EMP is more Al Gore than Jimi Hendrix
AS a rule, a good rock-and-roll experience involves taking off your shoes to dance, and a great experience involves losing them someplace.
The Experience Music Project is a place where they tell you to put your shoes back on, no matter how much the band is grooving. It makes me worry about Seattle's newest landmark, the $240 million music shrine at the base of the Space Needle, stuck between cool and uncool. Just seven weeks after opening day, avoiding the crowds is oddly easy.
I liked EMP and bought a membership. I also think EMP will bomb, unless it expands everything that is quirky and playful and free about it and revamps what is as sterile and cheesy as an airport bar.
First, the good news. The EMP has an impressive 22,500 charter members so far. Memberships are a better deal than the rip-off $20 admission, and it shows.
Business seems brisk outside EMP's doors, good news for tax revenue. Tourists sporting EMP wristbands and gift bags eat at the Seattle Center and ride the Monorail, which runs through EMP's belly. June Monorail ridership stayed flat from last year, but July ridership leapt 9 percent, just after EMP's grand opening.

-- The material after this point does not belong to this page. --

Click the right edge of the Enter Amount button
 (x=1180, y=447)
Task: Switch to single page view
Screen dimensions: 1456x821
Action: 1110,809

The rest of the news is mixed.
EMP officials projected as many as 8,000 people a day for opening weekend, and 800,000 people a year. That averages 2,200 people a day.

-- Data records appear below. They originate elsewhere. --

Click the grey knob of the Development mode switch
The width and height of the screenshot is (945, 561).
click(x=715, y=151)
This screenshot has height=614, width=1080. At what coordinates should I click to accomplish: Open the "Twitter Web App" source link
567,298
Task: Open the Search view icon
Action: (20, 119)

Average attendance in July was 3,800 people a day. Sounds great, but July is the peak of the tourist season and the first full month of EMP's operation. Many evenings, the place is startlingly crowd-free.
Where is everyone?
Let's take three recent days, for example.
Friday, July 28. Jr. Cadillac is rocking in the cavernous Sky Church before a thin crowd of about 50 people. When the band leader asks for out-of-towners, about half raise their hands. A few dance, but most sit or tap their toes.
The music is great and the sound system astonishing. Bluesy rock pours out of the walls and ceiling, forcing you to unstrap the EMP-issue computer, kick off the rubber-soled shoes and start dancing wildly.
"Ma'am?" Tap tap. "Ma'am?" Tap tap tap. "You'll have to put your shoes back on. Health department regulations."
Thursday, August 3. All the good bars in downtown Seattle and Belltown are full of hip, urban people prepping for the weekend. The Liquid Lounge at EMP is not. It isn't empty, but it isn't happening, despite the good live band.
Tuesday, August 8. The line to get in the EMP in the afternoon is no longer than the line for the antiquated Log Ride next door. But inside, the place is miserably packed. Lines galore. Tourists squinting at their strapped-on computers. Tourists trading in their little computers (notoriously bug-ridden, prone to freeze up and ignore you) for new ones.
That evening, the place is nearly empty and hugely enjoyable. The 40-seat "Artist's Journey," the much-hyped James Brown ride, has only 15 people on it at about 8:30 p.m. In the dance room upstairs, five kids practice their breakdancing. Like the earlier Friday night, the place feels like a souped-up Boys and Girls Club.
I bought a membership because I love the sound quality, and a few other reasons. It's fun when it's empty. The quirky parts about the Seattle music scene are interesting. I have faith that Chief Executive Wallet Paul Allen will host some good concerts there.
And it will be an experience indeed to watch it evolve - into a great community center or an overpriced Hard Rock Cafe, into a joke or a treasure or both.
Meanwhile, the EMP evokes more of Al Gore than Jimi Hendrix. The whole inside of the building is like a guy trying so hard to be hip that the muscles stand out on his neck.
The gift shop offers stacks and stacks of red EMP polo shirts, perfect for the golf course or the cousins back home. The tie-dye socks are $18, displayed just above the Glow in the Dark Cyberart for the New Millennium.
Many of the exhibits' captions are hilariously unhip, like those instructional films from the 1950s about hygiene or nuclear war. Here's one from the Northwest Passage exhibit:
"From the first Native Americans gathering to dance on these shores to the mosh pits of the grunge era, people in the Pacific Northwest have been coming together to create music and share it in a communal `scene.' " Shhyeah!
The Experience Music Project will take shape as exhibits change and bands come through. That locked display cabinet with 22 Spray Paint Cans Used by Graffiti Artist Lady Pink will be replaced by who knows what--maybe 22 mascara wands from Britney Spears.
The tourists are dutifully filing through, squealing and squinting and standing in line. Teenagers jamming in the Sound Lab's studios are trying to become the next Jimi Hendrix before the 10-minute buzzer rings.
The trick now is for EMP to figure out what will make Seattle love it in the fall, when the rains come.